=== MATERIAL FOR THIS EXERCISE ===
********************
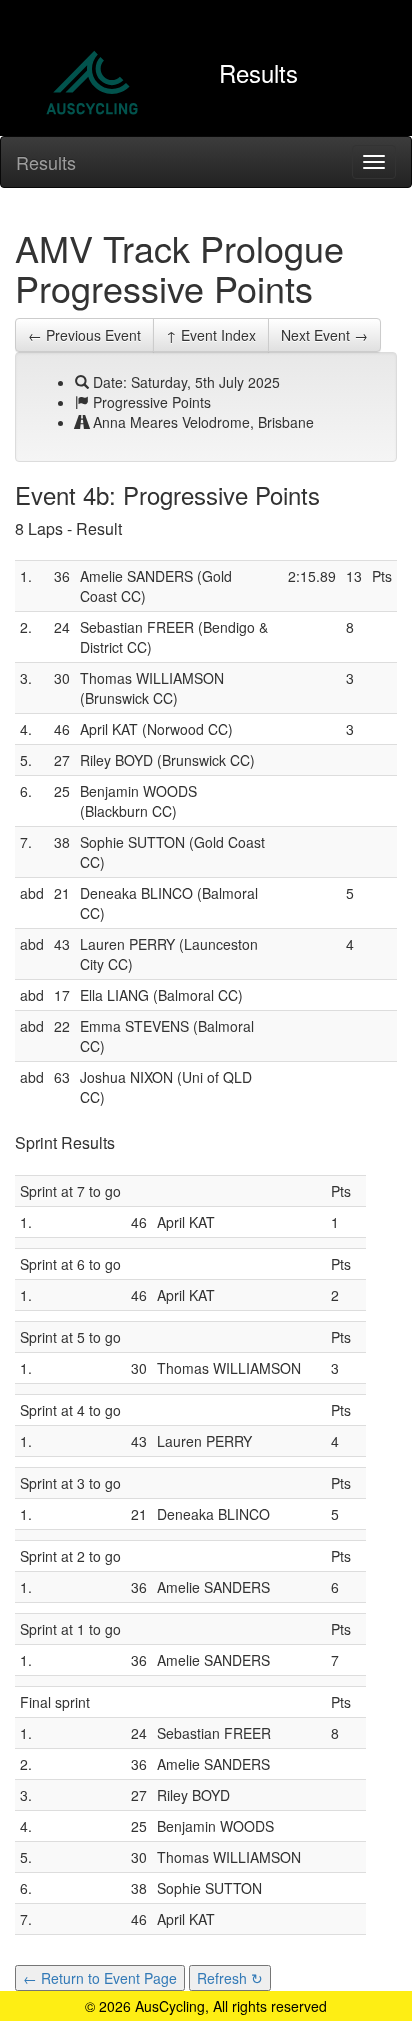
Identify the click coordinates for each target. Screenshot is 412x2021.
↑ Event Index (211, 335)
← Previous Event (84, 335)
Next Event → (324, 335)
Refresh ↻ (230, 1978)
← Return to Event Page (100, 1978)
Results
********************
=== WHAT THE TASK ASKS ===
Of the lines in the listing, some hold the word "Event". Report how many, and only that.

=== RESULT OF THIS EXERCISE ===
4